--- START ---

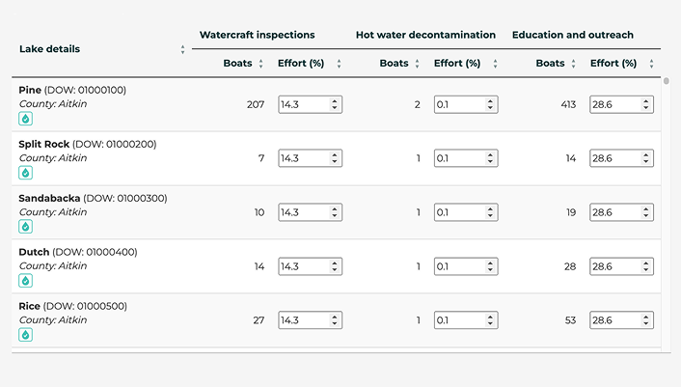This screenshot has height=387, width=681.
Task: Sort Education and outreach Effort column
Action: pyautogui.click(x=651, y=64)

--- END ---
--- START ---

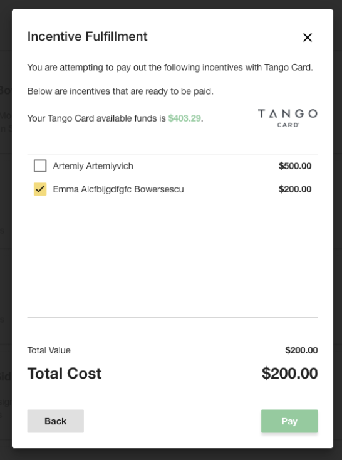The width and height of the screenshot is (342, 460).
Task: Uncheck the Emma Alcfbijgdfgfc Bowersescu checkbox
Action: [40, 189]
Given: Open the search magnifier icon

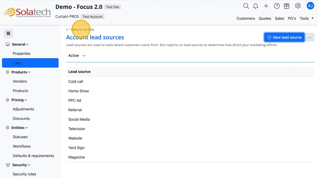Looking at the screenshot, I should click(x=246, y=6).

--- END ---

Exercise goal
Which lines in the records contain the string "Task"? Pull out each of those lines in full.

Answer for this exercise
Task: Sort Education and outreach Effort column
Task: Uncheck the Emma Alcfbijgdfgfc Bowersescu checkbox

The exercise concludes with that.